21-year-old Samuel Ndung’u aka Brayo Sammy has looped in his 78-year-old grandmother, Margaret Muthoni to reap the benefits of the growing digital industry through comedy
Harriet James @harriet86jim
There is something magical about the relationship between Samuel Ndung’u aka Brayo Sammy and his grandma, Margaret Muthoni. They share a special bond despite being decades apart. Grandma looks up to Brayo with incredible pride. Brayo on the other hand adores her.
And it is this joyous partnership that has taken the Internet by storm following their hilarious videos. They have not started getting a lot of money like other established YouTubers, but their videos are causing a sensation with three uploads weekly, each video getting up to hundred thousand views.
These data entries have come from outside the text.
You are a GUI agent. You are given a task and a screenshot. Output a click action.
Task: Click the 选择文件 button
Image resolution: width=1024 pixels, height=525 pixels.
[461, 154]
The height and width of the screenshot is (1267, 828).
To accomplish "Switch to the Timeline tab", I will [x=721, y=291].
His videos are based on the difference in lifestyle between the old and new generation and teaching his granny new tricks, how the youth live in the contemporary world. But it is how his grandma, who never went to school, responds to his English lessons, among other difficult tricks that leave everyone in stitches. Her natural response and her struggle to pronounce what her grandson tells her is comical to say the least.
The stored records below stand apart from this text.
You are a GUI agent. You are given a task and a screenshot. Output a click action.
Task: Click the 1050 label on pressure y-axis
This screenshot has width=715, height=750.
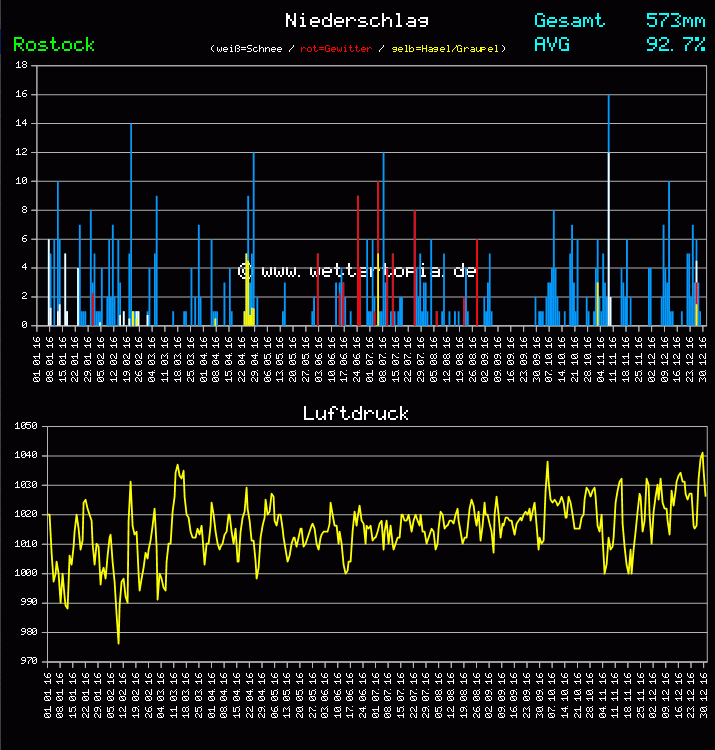point(25,427)
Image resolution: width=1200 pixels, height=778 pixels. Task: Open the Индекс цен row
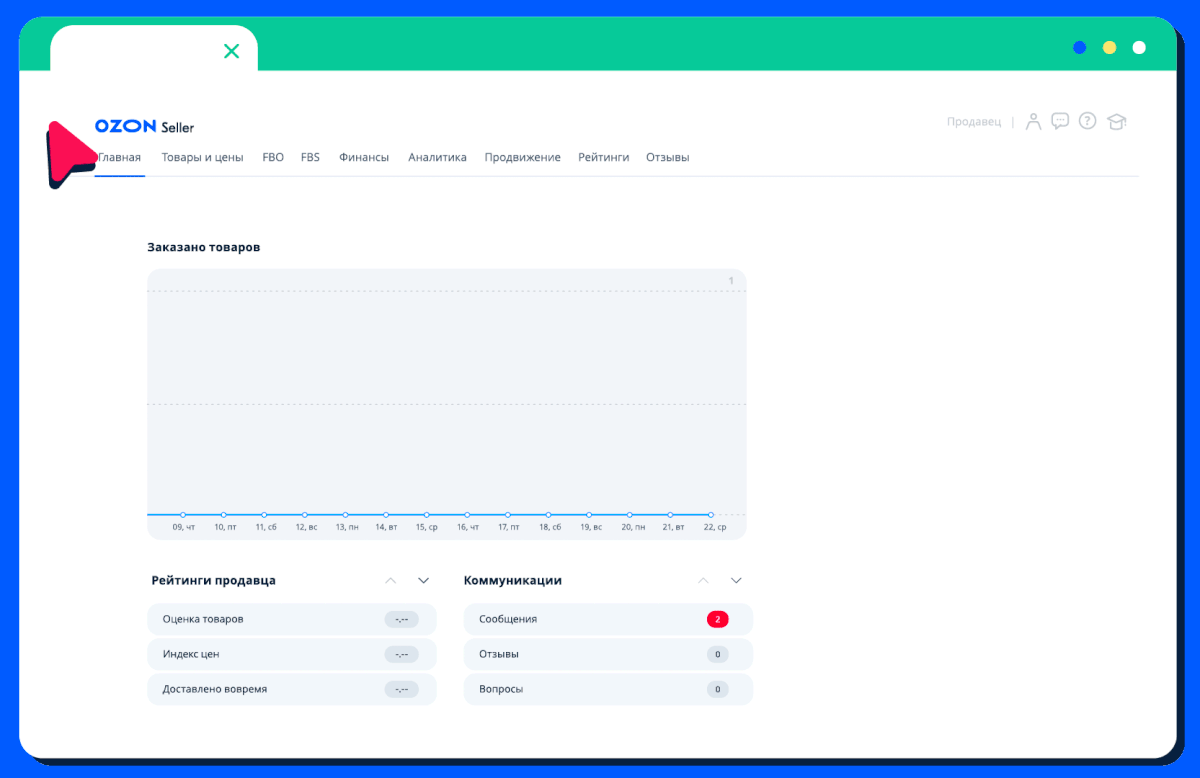[291, 654]

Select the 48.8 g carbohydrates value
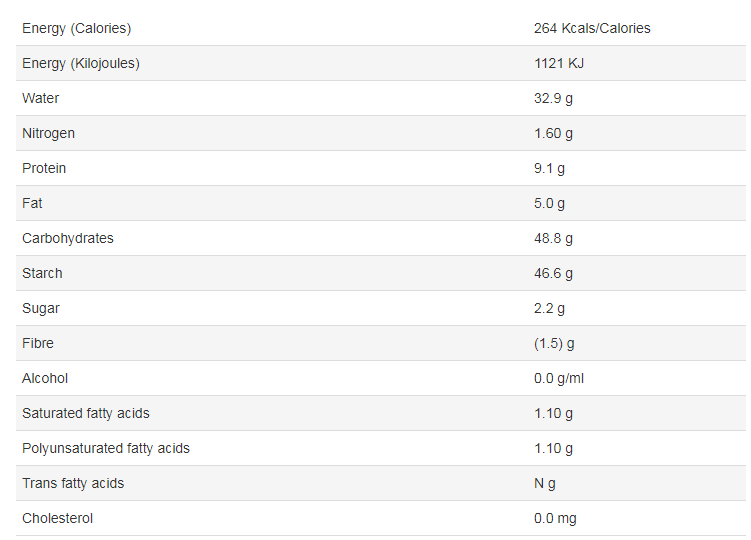tap(553, 238)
For example, there is one he imitated Betty Kyalo and Willis the word master where he tells his grandmother to pronounce the word “photosynthesis” and “encyclopaedia ” and after too much struggle she said something like fotosigsi
and bekebidia. Then her reaction when she used the lift, and another when she flew for her first time is amazing.
His talent began when Brayo was in Class Seven at St Mark Primary School, Juja in 2013. As the 21-year-old recalls, he loved making jokes and fun with his friends, but didn’t know one day he would do this for a living.
He spent better part of his childhood in Juja, but life changed when his father died while he was in Class Six. His life then revolves around staying with his grandmother in Nakuru and his Mother in Juja. “While in Form One and Two, I stayed in Nairobi with my mum while in Form Three and Four; I lived with my granny in Nakuru,” he says.
While still in high school, Brayo tried his luck and went for auditions at a local comedy show Churchill Show. Sadly, he did not sail through, but this did not make him lose focus.
After high school he came back to live with his mother. Together with his friends, Samuel began working at a mjengo to earn a living. “We would be paid Sh3,000 every week and I would take the money to my mum. Later on, when the job was not consistent, I relocated to live with my granny in Nakuru,” he recalls.
During this period, he would watch comedian Njugush and his wife, Wakavinye’s videos and an idea to do the same with his granny arose. He started recording videos and posting them. At first, his granny thought it was for fun until his hard work began paying off. “We did a random video and people loved it and that’s how I got into the market. I just told Shosh to pronounce difficult English words, then I posted it,” he explains.
Soon his work became popular that one day he received a call from the director of Churchill
Show. “I was told they were impressed by my comedy and wanted me to perform as one of the comedians in their upcoming show in Nakuru. It was a dream come true as I had auditioned once and failed, but this time, I was a stand-up comedian in a show, not an audition,” he recalls.
He talked with his granny about it and despite butterflies in their stomachs; they gave a sterling performance that awed the crowd. Brayo’s reach grew on social media and his channel Brayosammy
has a wide audience, same as his Instagram and YouTube pages. Soon, big brands and corporates came knocking at his doorstep.
“It’s a dream come true to do this. I am just nine months old in the industry and I’m marketing big brands in Kenya. I’m getting corporate deals that have made me own a car,” he says with a smile.
He attributes prayer and humility as the core of his success. He has a management team that ensures the smooth running of his brand. Also, he ensures that part of his money goes into taking care of grannies. This year, Brayo plans to launch a project that supports the elderly. “I give them what they need such as medical cover, food and clothes, not money,” he explains.